Reproduce the records below exactly, leaving their images out.

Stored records
______________________________
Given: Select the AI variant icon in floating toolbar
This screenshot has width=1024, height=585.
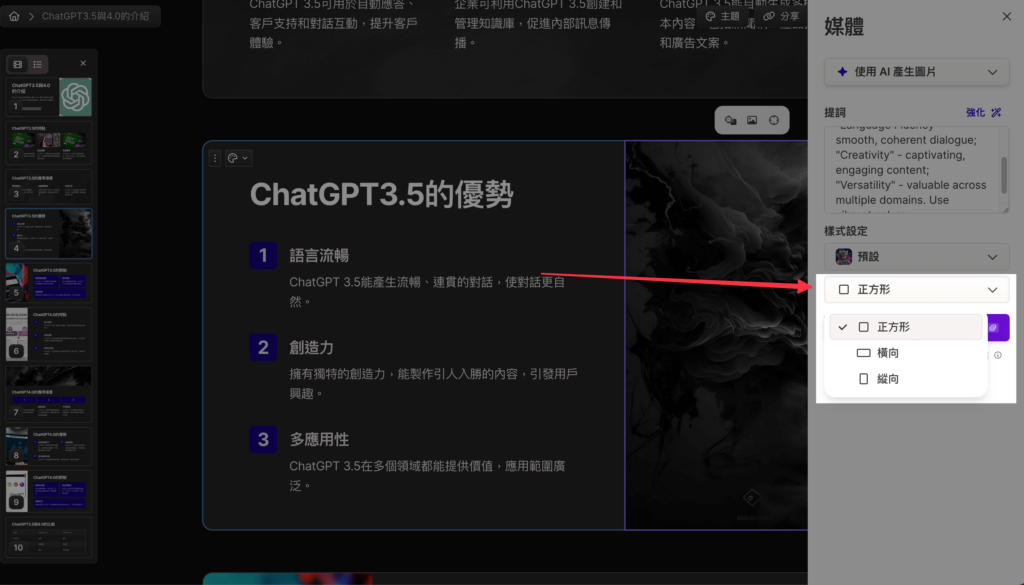Looking at the screenshot, I should coord(730,120).
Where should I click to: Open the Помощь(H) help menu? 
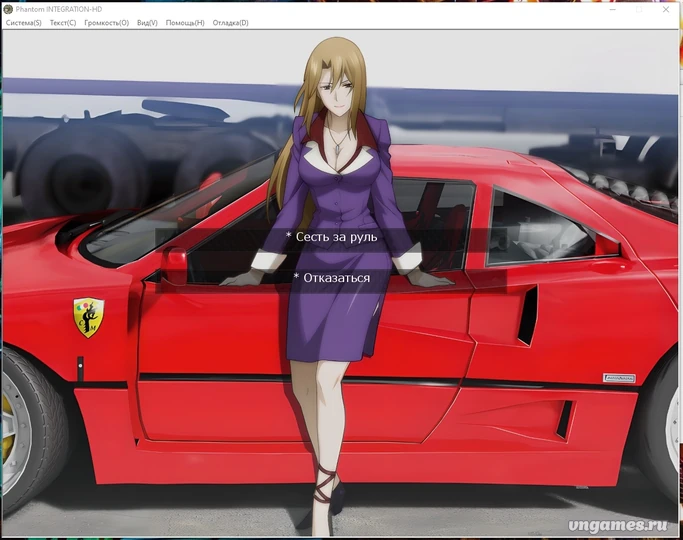[185, 22]
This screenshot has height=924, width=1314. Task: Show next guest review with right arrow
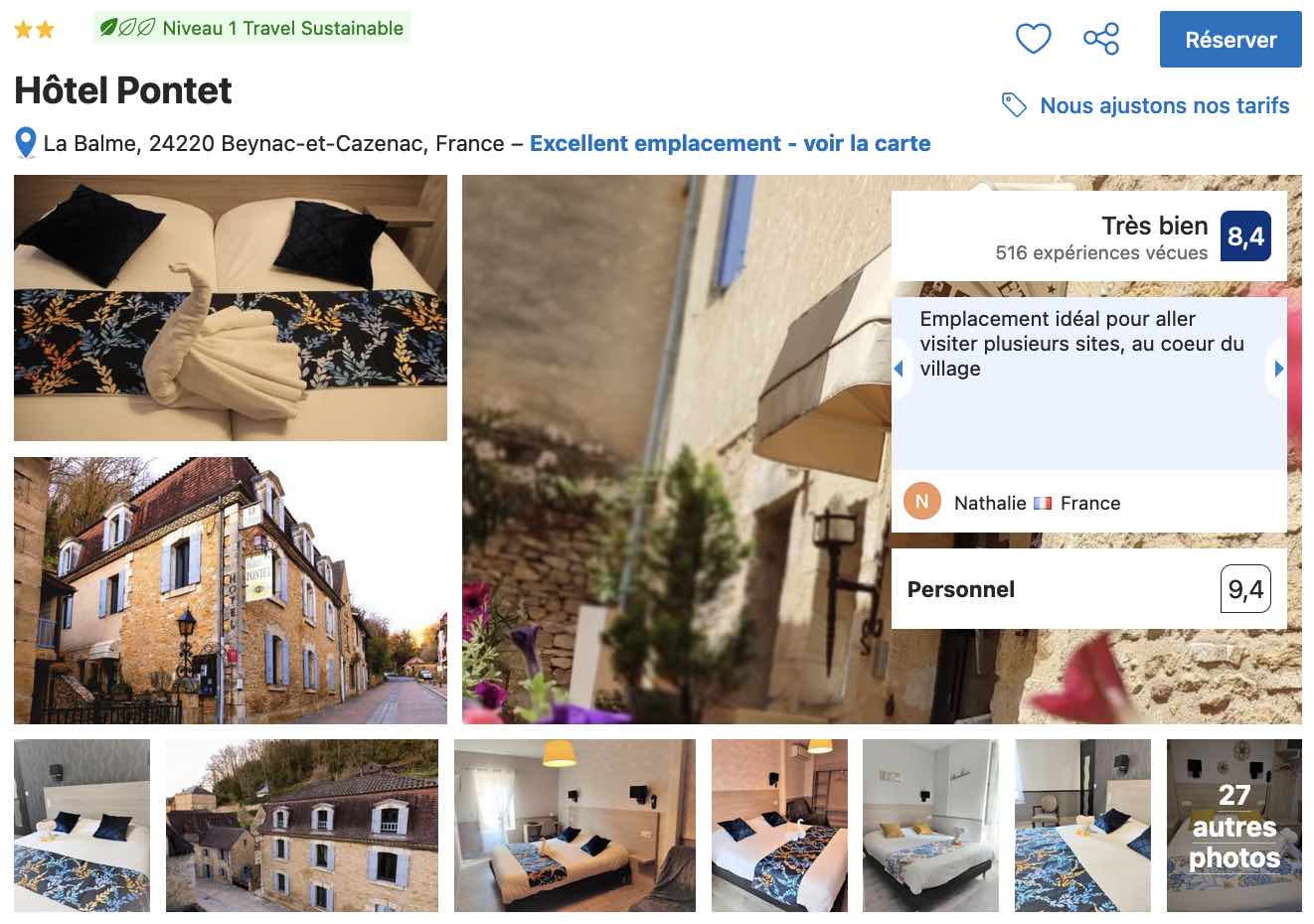[1278, 369]
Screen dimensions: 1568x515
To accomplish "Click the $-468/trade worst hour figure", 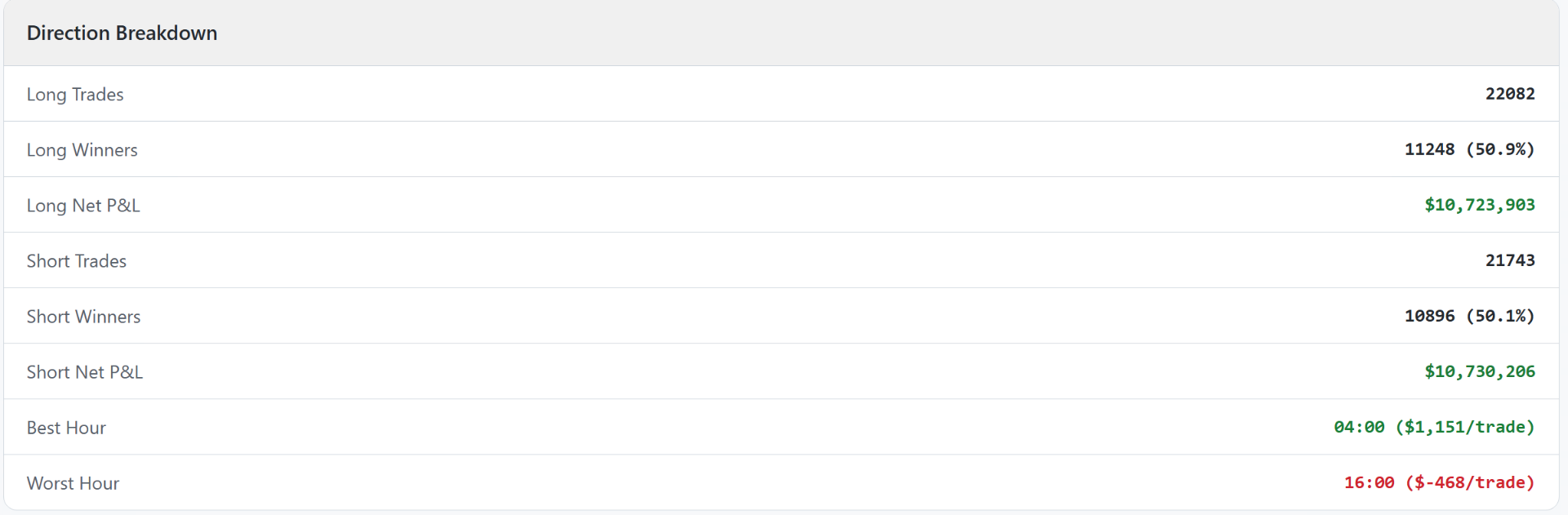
______________________________
### Expected output
Given: Select the AI variant icon in floating toolbar
This screenshot has width=1024, height=585.
Looking at the screenshot, I should coord(730,120).
Where should I click to: Open the Помощь(H) help menu? 
[185, 22]
This screenshot has height=924, width=1314. Task: Show next guest review with right arrow
[1278, 369]
Screen dimensions: 1568x515
To accomplish "Click the $-468/trade worst hour figure", 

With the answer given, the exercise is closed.